Always watch out for any charges or ‘renewal notices’ associated with your domain name, especially if they are by phone, fax, or postal mail. Almost ALL registrars and hosting companies use email for their official correspondences.

I’ve been seeing an increasing trend in a phishing technique used to trick you into giving your eBay login account information.

The email comes disguised as a “Question from eBay Member”. eBay allows bidders and sellers to communicate somewhat anonymously by offering this tool for legitimate use. The spoofers are creating a lookalike email to the ones created using the legitimate mail. Often they say something like “I’m still waiting the package to arrive What happened? Please mail me ASAP or I will report you to ebay.” or simply “What happened with that item?. Please respond I’m desperate!”

Basically, they are just trying to get you to use the “Respond Now” button in their email which takes you to what looks like an ebay login page but is a forgery of ebay on the senders own server (in a country like Taiwan). Instead of logging you into ebay, they are just collecting your ebay user account and password if you type them in on this forged page.

The phishers send this to any email address they have in their spam database, they are not necessarily the address someone has used for ebay (that makes it easy to spot). They may send it to people who never use eBay. The point is, if they spread a wide enough net, they will get it sent to someone who DOES sell on eBay and who would WANT to respond to someone who is threatening to report them as a ‘bad seller’.

Always check the true domain name of any links or buttons in an email message (if you hold your cursor over a link in Outlook, it will often pop up the URL destination.) Or better yet– create and use your own bookmarks for online services you use– whether its eBay, Paypal, your credit card company, etc. Then if you receive a message that appears to be from a company you have dealings with, just don’t use the link in the email. Go out to your browser and use your OWN bookmark to access the login page, etc. Any notices or messages that were legitimately sent to you by the company should be available within your account.

Ok, now they are getting ballsy. “Domain Registry Support”, the same name used by a company that uses deceptive faxes that imply that your domain is “expiring” unless you respond immediately (usually they put that day’s date on it), is now Calling people via telephone. The number came through my caller ID as +001819 which I hesitated to even answer. They act at first as if they just want to “confirm” your registry details (posing this question was as far as they got with me). From other reports on the web, after ‘confirming’ the information (which is made publicly available according to ICANN requirements, so anyone can get it), they try to trick you into giving your credit card information or registering for more domain names with them (at inflated prices, of course).
Please be wary of ANY phone calls, faxes, or postal mail regarding your domains and hosting.
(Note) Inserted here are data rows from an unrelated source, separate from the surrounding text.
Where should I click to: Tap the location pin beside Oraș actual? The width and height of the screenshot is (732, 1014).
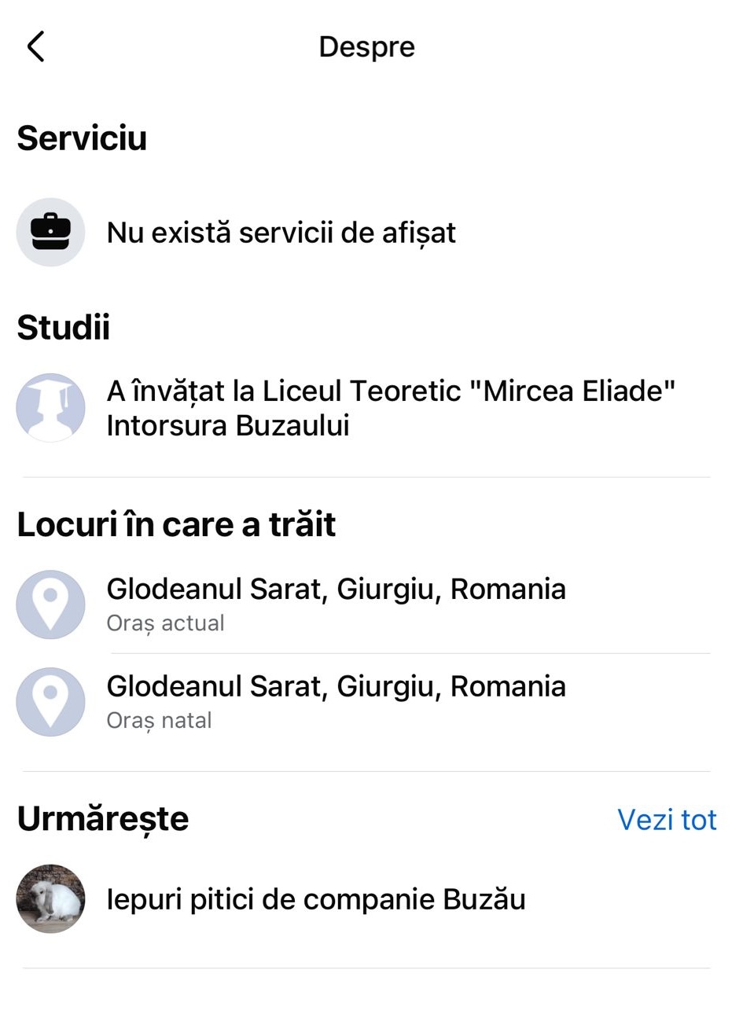point(50,604)
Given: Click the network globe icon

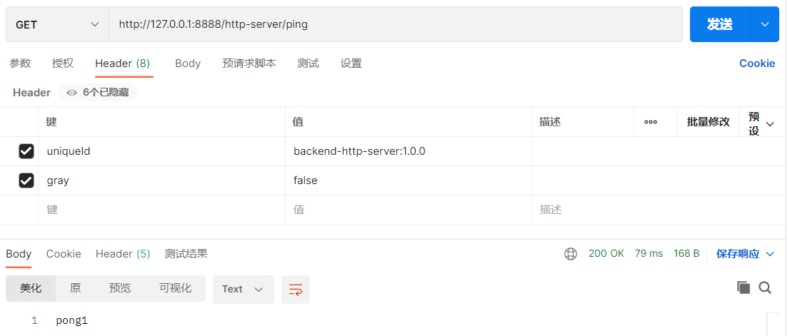Looking at the screenshot, I should click(x=570, y=254).

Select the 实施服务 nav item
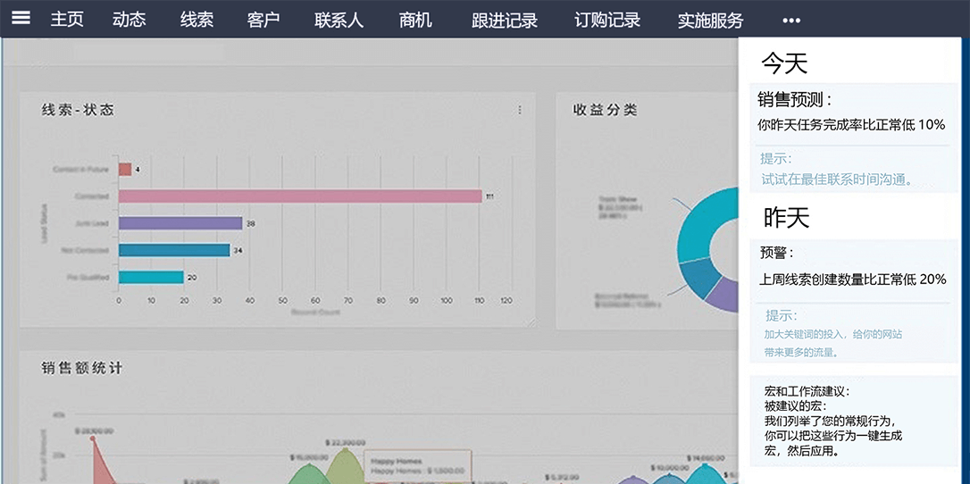(710, 20)
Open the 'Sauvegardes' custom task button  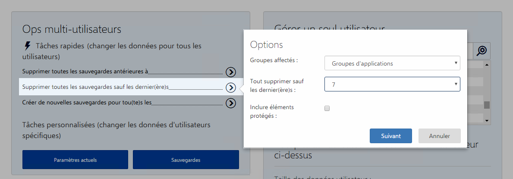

Generally, legitamite contact from your registrar or hosting company comes via email only. Never give your credit card information to ANYONE who has initiated a call TO you– whether they say they are a charity, a business, or otherwise. If you really think it is a legitamite company calling, they can mail you the information needed to donate or pay, or you can initiate a call to them using information you obtain through a bill or official record you have on file (not a number they give you on the phone).